It wasn't too long ago that the majority of Americans agreed that one had to pursue a college degree in order to succeed in the workforce. Unfortunately for millennials, the rate of success after obtaining said degree is no longer so intrinsically tied: According to multiple reports, millions of college graduates suffer a mismatch between education and employment and hold jobs that don’t require costly degrees.
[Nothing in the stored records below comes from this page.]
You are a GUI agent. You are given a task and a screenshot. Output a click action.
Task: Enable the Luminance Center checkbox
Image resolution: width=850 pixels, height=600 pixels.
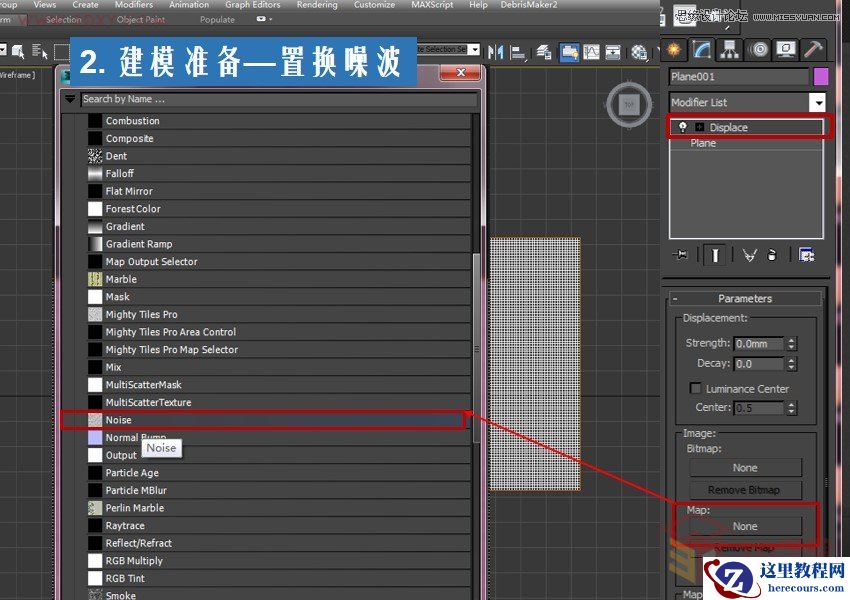click(696, 387)
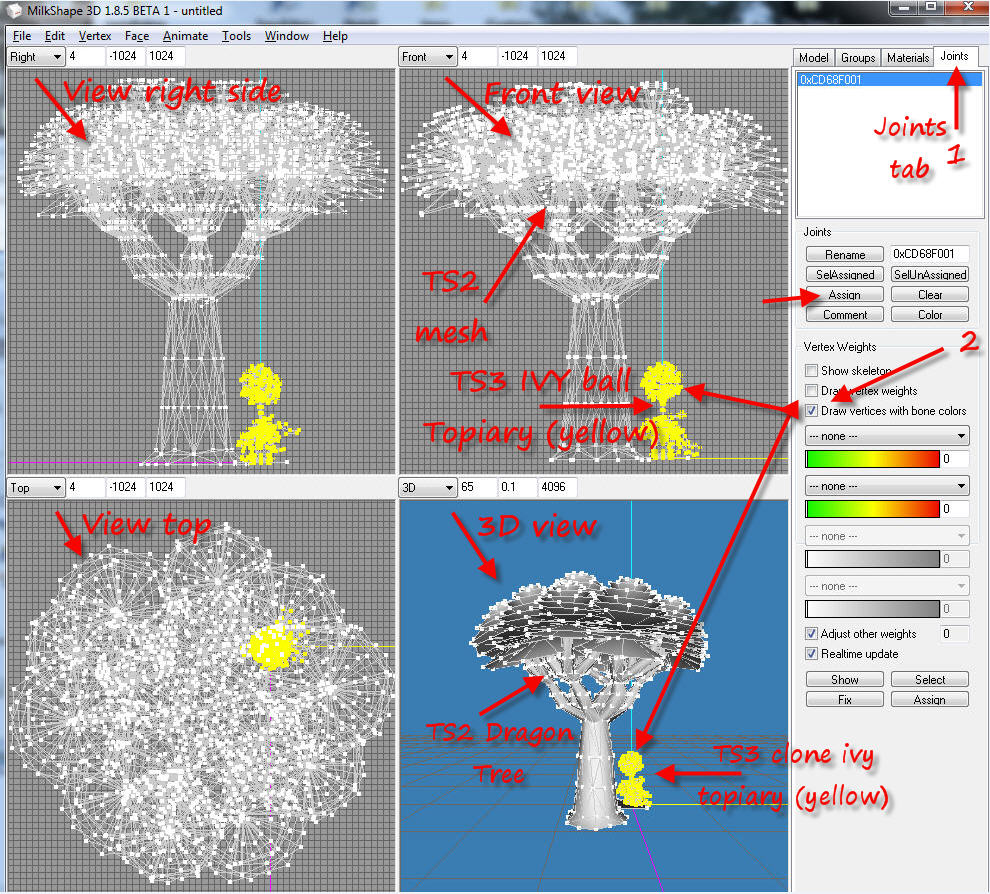Open the Animate menu
This screenshot has width=990, height=894.
click(185, 36)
Among recent college graduates ages 20 to 29, the Bureau of Labor Statistics reports unemployment stands at 10.9 percent, more than three points higher than in 2007. While a study from the Federal Reserve Bank of New York found that of those recent college graduates who have managed to find work, more than 40 percent hold jobs that do not require a college degree; more than 20 percent are working only part-time; and more than 20 percent are in low wage jobs. Canadian economists Paul Beaudry and David Green of the University of British Columbia and Benjamin Sand of York University have documented a declining demand for high-skilled workers since 2000. They say, "high-skilled workers have moved down the occupational ladder and have begun to perform jobs traditionally performed by lower-skilled workers ...pushing low-skilled workers even further down the occupational ladder and, to some degree, out of the labor force altogether." If correct, their work might just turn conventional wisdom on its head. (For more on this story, click here.)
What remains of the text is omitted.